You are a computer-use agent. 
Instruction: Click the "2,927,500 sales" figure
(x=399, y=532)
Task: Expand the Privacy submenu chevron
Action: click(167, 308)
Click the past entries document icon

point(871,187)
################
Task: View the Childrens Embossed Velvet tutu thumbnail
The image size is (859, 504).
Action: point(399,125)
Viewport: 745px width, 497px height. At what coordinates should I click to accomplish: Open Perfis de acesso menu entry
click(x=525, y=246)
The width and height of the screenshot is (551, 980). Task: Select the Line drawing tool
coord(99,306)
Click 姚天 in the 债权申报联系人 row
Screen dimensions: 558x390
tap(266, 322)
################
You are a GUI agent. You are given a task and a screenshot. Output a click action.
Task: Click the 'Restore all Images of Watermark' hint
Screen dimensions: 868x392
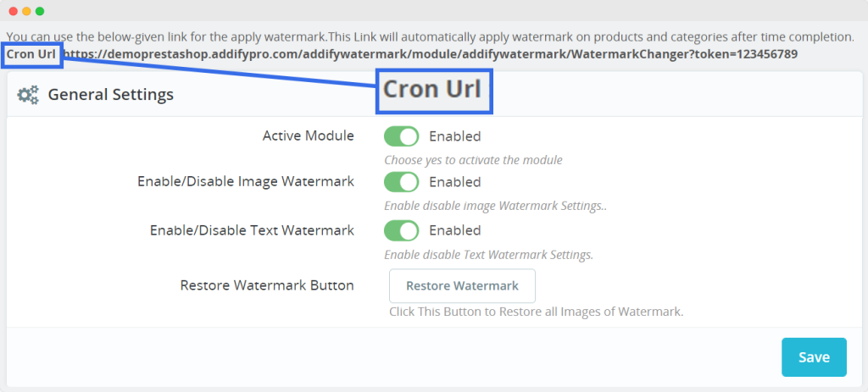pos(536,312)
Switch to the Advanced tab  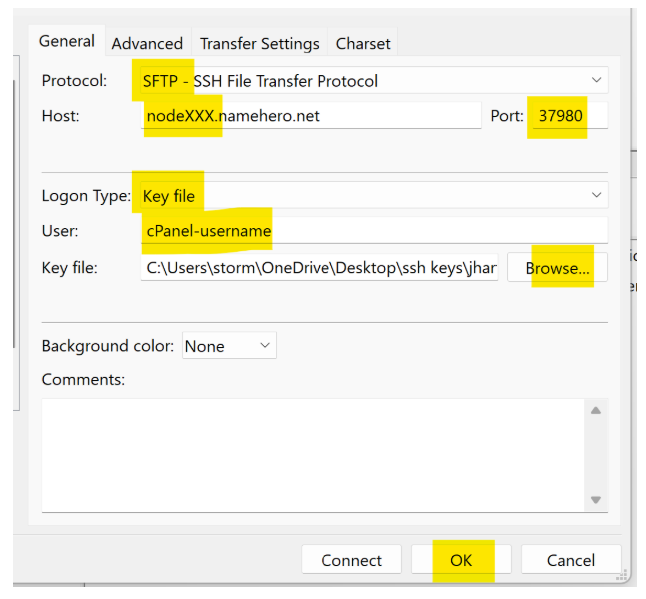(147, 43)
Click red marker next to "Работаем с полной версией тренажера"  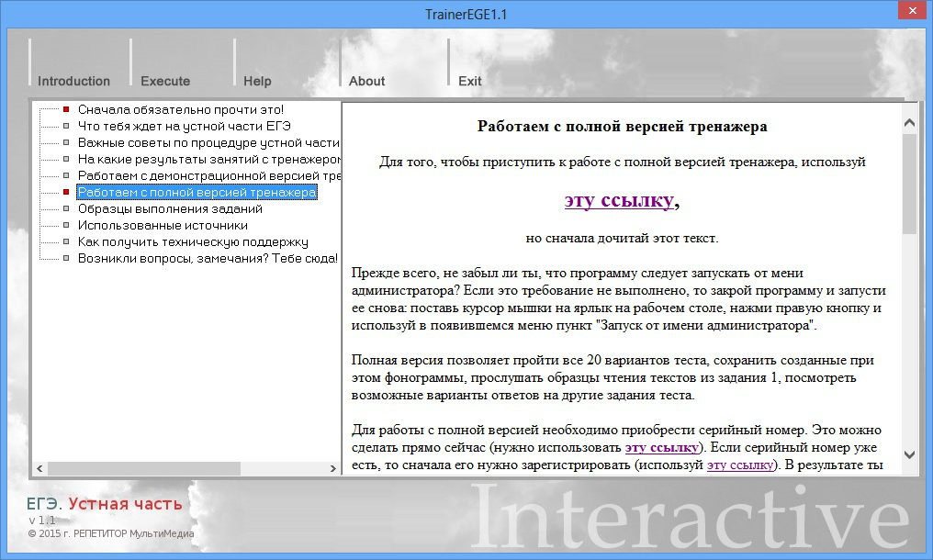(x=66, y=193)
################
→ **Task brief**
Only the lines containing the word "agent" should be returned from the data above.

→ **Answer to this task**
You are a computer-use agent. 
You are a GUI agent. You are given a task and a screenshot. Output a click action.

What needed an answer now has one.